Modern content marketing is much more comprehensive and intelligent than the fraudulent tactics that were used in the past. However, some of these 'black hat' techniques are still in use.
Most marketers are well aware of the tactics used in order to 'trick' various search engine algorithms that were popular a few years ago. These are commonly called 'black hat' techniques and since their inception, search engines like Google have evolved so that they are no longer useful.
However, that does not mean that these dodgy tactics are no longer being used. There are still those who seek to manipulate algorithms rather than simply produce quality marketing content, and there are also plenty of people who don't realize these tactics are problematic.

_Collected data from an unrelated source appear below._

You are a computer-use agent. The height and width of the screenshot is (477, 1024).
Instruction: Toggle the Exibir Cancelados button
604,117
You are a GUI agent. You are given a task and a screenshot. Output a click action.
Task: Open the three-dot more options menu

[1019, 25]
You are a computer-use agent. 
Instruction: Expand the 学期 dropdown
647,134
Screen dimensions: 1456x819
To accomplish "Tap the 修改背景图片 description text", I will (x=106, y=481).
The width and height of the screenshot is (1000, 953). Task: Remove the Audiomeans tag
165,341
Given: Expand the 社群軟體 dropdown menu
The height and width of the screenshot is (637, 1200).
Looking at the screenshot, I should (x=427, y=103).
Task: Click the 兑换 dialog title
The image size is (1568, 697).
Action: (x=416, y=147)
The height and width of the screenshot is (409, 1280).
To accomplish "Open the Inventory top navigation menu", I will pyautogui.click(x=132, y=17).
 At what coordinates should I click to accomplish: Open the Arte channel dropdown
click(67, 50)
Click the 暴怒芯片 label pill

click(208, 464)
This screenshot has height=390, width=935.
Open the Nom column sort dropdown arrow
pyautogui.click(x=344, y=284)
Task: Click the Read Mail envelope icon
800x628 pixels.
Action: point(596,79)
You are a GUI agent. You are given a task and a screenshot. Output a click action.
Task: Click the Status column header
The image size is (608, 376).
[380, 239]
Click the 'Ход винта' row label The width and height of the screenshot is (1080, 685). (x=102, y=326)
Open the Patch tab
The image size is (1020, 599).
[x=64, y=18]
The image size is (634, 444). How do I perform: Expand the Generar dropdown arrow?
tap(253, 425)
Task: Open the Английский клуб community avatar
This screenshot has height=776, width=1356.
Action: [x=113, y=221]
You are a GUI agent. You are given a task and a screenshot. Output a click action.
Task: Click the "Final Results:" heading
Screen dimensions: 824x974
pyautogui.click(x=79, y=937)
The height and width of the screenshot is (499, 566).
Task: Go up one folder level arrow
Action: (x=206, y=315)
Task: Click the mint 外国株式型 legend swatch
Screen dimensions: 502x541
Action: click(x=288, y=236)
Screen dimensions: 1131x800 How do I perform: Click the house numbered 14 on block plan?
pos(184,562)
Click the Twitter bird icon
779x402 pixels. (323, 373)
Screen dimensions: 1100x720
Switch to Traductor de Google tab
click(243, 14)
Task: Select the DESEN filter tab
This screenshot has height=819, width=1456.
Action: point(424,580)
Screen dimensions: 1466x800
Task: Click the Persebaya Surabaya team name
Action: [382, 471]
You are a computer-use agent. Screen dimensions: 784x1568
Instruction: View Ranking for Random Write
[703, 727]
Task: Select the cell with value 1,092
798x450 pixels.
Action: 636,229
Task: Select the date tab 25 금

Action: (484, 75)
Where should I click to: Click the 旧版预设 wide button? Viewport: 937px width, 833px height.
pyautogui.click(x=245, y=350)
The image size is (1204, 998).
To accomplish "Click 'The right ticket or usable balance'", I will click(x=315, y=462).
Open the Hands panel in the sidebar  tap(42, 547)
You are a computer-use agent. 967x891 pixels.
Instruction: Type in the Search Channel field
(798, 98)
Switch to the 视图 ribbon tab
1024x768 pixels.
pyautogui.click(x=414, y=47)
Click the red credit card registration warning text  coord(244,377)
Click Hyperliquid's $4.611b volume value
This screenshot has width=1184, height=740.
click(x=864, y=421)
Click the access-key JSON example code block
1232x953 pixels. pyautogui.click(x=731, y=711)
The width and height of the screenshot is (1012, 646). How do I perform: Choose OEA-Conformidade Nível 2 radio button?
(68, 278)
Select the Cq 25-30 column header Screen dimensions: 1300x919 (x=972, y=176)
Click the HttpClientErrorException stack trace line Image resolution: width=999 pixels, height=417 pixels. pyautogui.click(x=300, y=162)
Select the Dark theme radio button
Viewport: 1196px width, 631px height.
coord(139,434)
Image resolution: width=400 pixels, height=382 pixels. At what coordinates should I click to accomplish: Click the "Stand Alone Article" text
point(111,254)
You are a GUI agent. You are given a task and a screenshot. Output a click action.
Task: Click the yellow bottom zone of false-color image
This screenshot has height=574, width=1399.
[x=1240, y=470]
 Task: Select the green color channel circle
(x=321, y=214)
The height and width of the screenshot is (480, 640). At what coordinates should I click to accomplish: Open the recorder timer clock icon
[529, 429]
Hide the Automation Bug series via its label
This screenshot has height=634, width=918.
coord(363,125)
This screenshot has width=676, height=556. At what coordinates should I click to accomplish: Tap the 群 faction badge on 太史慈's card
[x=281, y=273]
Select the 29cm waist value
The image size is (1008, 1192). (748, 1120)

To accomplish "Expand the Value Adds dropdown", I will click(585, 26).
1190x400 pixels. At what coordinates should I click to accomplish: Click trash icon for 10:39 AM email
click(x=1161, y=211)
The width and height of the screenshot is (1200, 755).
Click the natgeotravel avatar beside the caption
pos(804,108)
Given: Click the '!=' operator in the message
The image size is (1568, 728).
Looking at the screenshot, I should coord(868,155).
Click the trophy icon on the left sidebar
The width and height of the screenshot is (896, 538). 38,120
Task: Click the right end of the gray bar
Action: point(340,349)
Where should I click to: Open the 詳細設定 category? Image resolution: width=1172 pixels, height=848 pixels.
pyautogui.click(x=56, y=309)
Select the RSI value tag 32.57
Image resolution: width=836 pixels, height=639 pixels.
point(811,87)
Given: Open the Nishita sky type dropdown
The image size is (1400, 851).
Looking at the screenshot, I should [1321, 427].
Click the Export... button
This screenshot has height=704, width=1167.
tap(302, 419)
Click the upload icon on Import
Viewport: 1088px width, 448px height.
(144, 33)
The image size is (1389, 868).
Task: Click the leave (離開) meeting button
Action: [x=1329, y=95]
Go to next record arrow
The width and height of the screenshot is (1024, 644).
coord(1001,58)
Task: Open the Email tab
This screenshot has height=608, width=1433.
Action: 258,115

Marketing expert Neil Patel says we should be clear about three things:
"1. Black hat techniques don’t work.
2. You shouldn’t be using black hat techniques.
3. Black hat techniques could get your website penalized fast."
This is probably the most common black hat technique still in use, partly due to the fact that keywords are still vital for SEO. However, this technique involves making sure the words are included a specific number of times on a page. The idea is that this would trick search engines into believing that page is incredibly relevant to people looking for that keyword.
While making sure the word is included in metadata is useful, including a keyword in unnatural ways is a good way of getting your site penalized.
"It’s okay to use keywords as means of describing your pages for search engines, but putting a keyword somewhere it wouldn’t otherwise naturally appear is unequivocally a bad idea."
Buying and selling links
One of the ways Google judges the relevance of your site is through backlinks. The logic is; if lots of people are linking back to your site, it must be useful and interesting. This leads a lot of people to assume that paying other people to link back to your site is a good idea. They’re wrong.
Google is able to judge the quality of these links, meaning that if your content is linked to by a site with little or no relevance to it, then it is probably not that useful. In a Forbes article, John Rampton states:
“Call it advertising, if you want, but when it comes down to it, Google considers it a link scheme.”
Search engines prefer completely unique content and are excellent at spotting plagiarism. Kasia Perzyńska, writing for Positionly, says:
“Content purposely duplicated across different domains is perceived as one of the worst black hat techniques. When the same results are found in the Google listing, it is a clear sign of manipulation of search engine rankings…”
Be mindful of how often you quote other content and also refrain from paraphrasing as much as possible. Although you may be trying your hardest to create unique and valuable content, Google could end up penalizing you for believing you’re practicing black hat SEO.